4. Modifier 52 - Reduced Services
- Used when the procedure is partially reduced or eliminated at the physician's discretion. Documentation should support the reason for the reduction.
5. Modifier 59 - Distinct Procedural Service
- Used to indicate that a procedure or service was distinct or independent from other services performed on the same day. This modifier is often used to bypass National Correct Coding Initiative (NCCI) edits.
6. Modifier 76 - Repeat Procedure or Service by Same Physician or Other Qualified Health Care Professional
- Used when the same procedure is repeated by the same physician or other qualified healthcare professional subsequent to the original procedure.
7. Modifier 77 - Repeat Procedure by Another Physician or Other Qualified Health Care Professional
- Used when the same procedure is repeated by a different physician or other qualified healthcare professional subsequent to the original procedure.
8. Modifier 78 - Unplanned Return to the Operating/Procedure Room by the Same Physician Following Initial Procedure for a Related Procedure During the Postoperative Period
- Used when a related procedure is performed during the postoperative period of the initial procedure.
9. Modifier 79 - Unrelated Procedure or Service by the Same Physician During the Postoperative Period
- Used when an unrelated procedure is performed by the same physician during the postoperative period of the initial procedure.
10. Modifier LT - Left Side
- Used to specify that the procedure was performed on the left side of the body.

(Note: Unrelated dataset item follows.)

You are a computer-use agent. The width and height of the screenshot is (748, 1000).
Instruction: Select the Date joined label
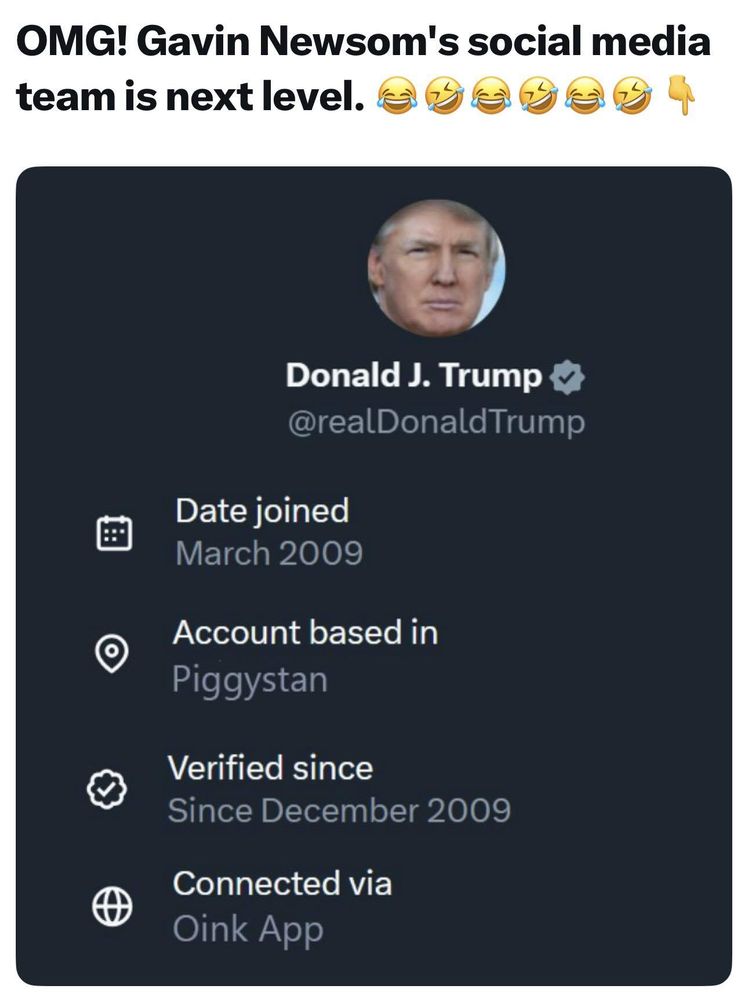pyautogui.click(x=262, y=511)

11. Modifier RT - Right Side
- Used to specify that the procedure was performed on the right side of the body.
12. Modifier XS - Separate Structure
- Used to indicate that a service was performed on a separate organ/structure.
13. Modifier XE - Separate Encounter
- Used to indicate that a service was performed during a separate encounter.

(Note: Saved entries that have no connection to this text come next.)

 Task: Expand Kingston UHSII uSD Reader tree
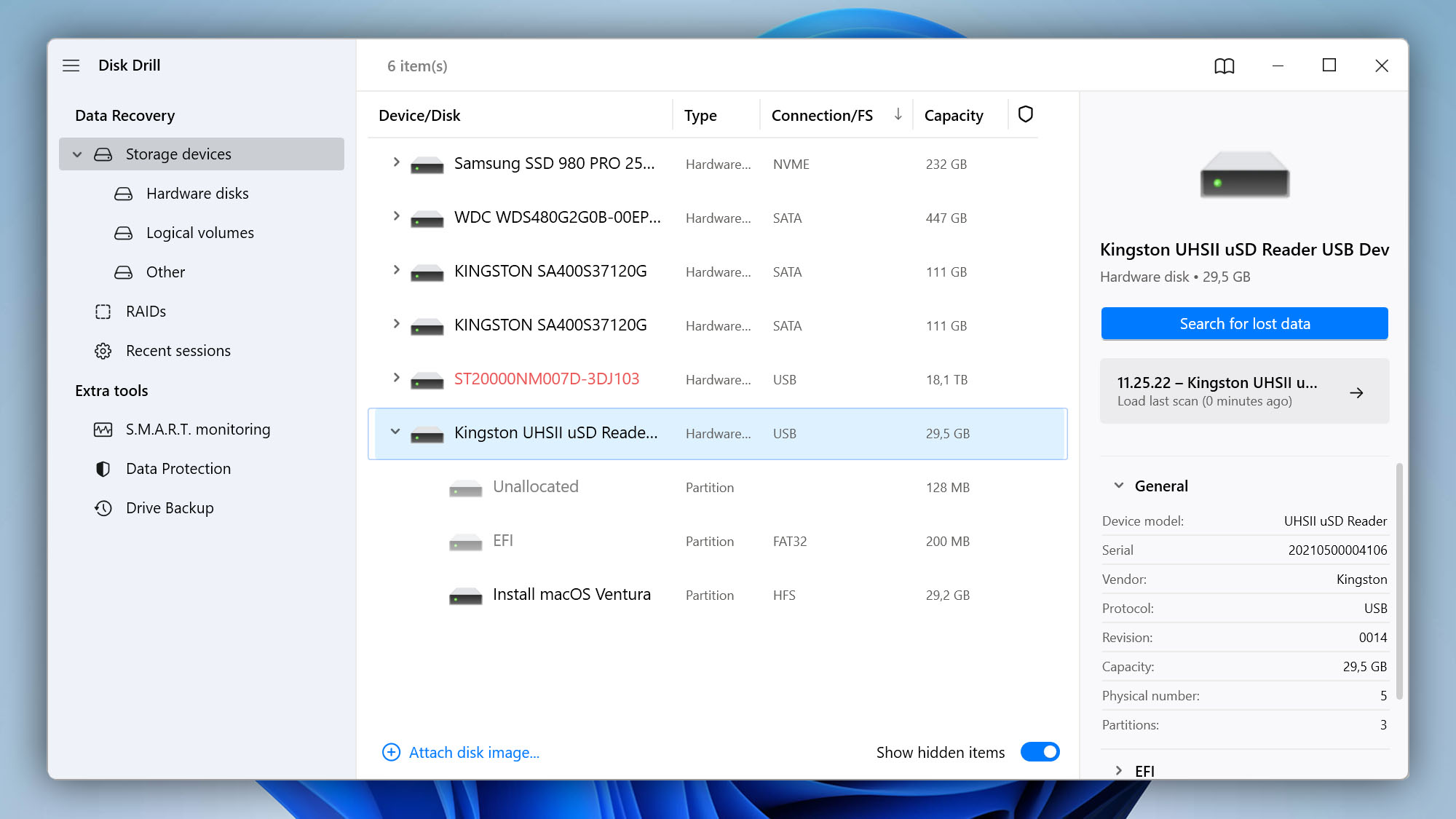[394, 433]
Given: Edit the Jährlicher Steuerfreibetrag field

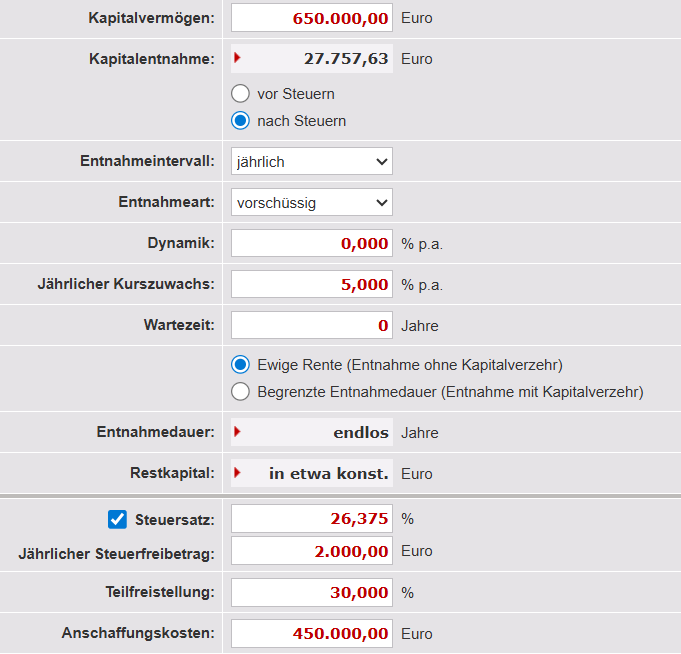Looking at the screenshot, I should 311,551.
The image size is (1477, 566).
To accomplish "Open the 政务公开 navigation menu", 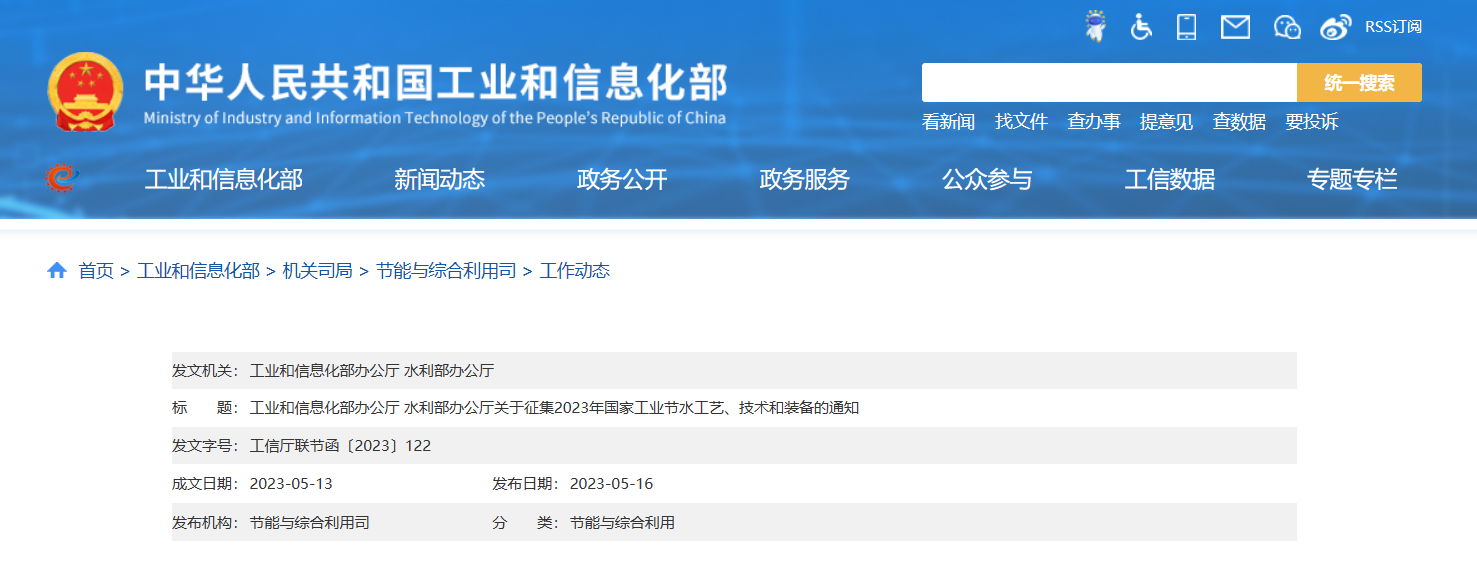I will click(x=622, y=180).
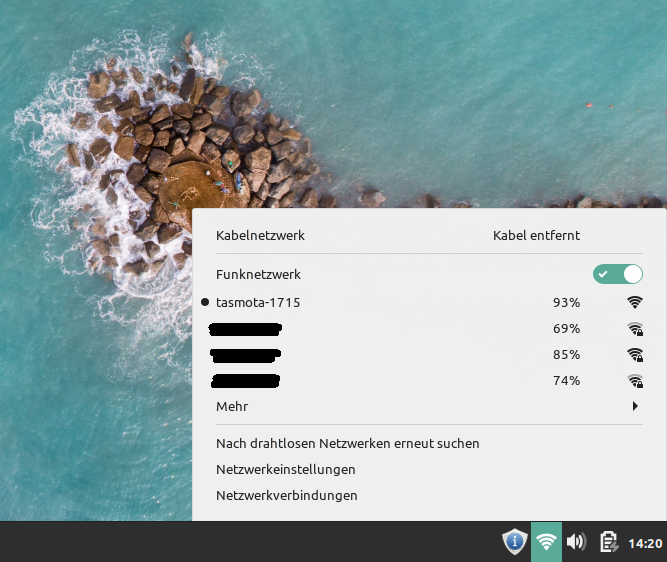Expand the Mehr submenu arrow
667x562 pixels.
[x=634, y=407]
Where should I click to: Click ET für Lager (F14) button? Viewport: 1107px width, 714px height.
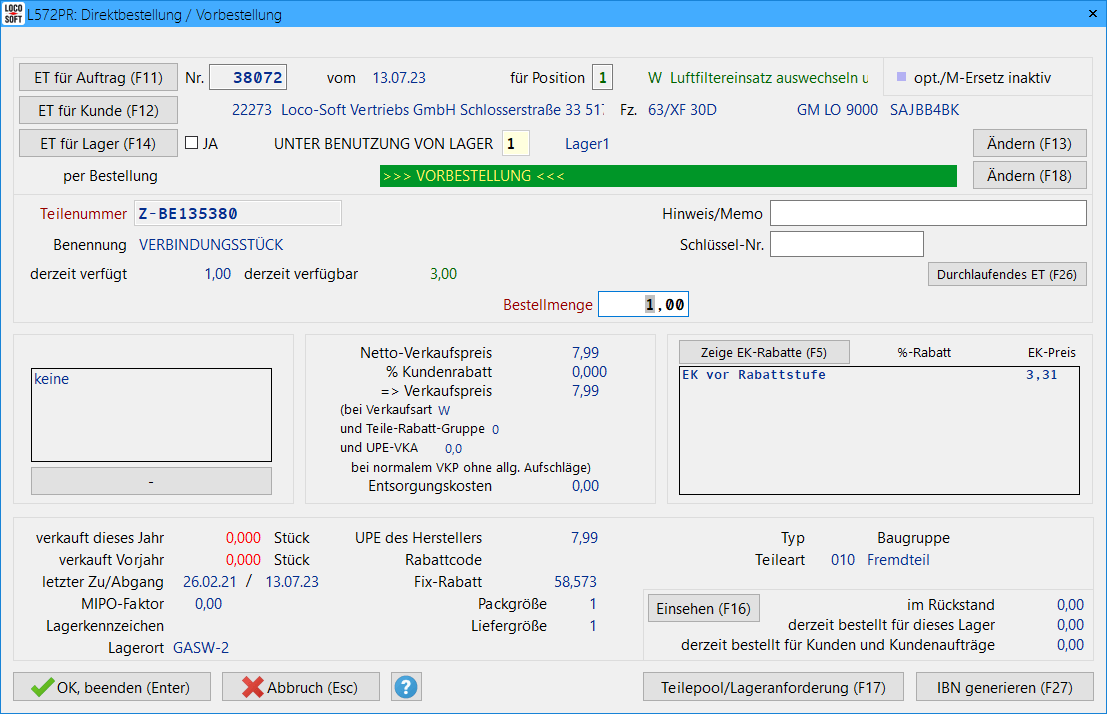click(98, 143)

14. Modifier XP - Separate Practitioner
- Used to indicate that a service was performed by a different practitioner.
15. Modifier XU - Unusual Non-Overlapping Service
- Used to indicate that the use of a service does not overlap usual components of the main service.
Each modifier serves a specific purpose and should be used in accordance with the guidelines provided by the American Medical Association (AMA) and payer-specific policies. Proper use of modifiers ensures accurate billing and reimbursement for the services provided.
When determining if a specific CPT code, such as 21555 (Excision of neck lesion, subcutaneous, less than 3 cm), is reimbursed by Medicare, it is essential to consult the Medicare Physician Fee Schedule (MPFS) and Local Coverage Determinations (LCDs) provided by Medicare Administrative Contractors (MACs).
For CPT code 21555, Medicare does provide reimbursement, but the exact amount can vary based on geographic location and other factors. As of the latest available data, the national average reimbursement rate for CPT code 21555 is approximately $300. However, this amount can differ based on the specific locality adjustments and any additional considerations such as facility vs. non-facility settings.
To obtain the most accurate and up-to-date reimbursement information, healthcare providers should refer to the MPFS Look-Up Tool on the Centers for Medicare & Medicaid Services (CMS) website or consult their local MAC. This ensures that providers have the latest data and can account for any regional variations in reimbursement rates.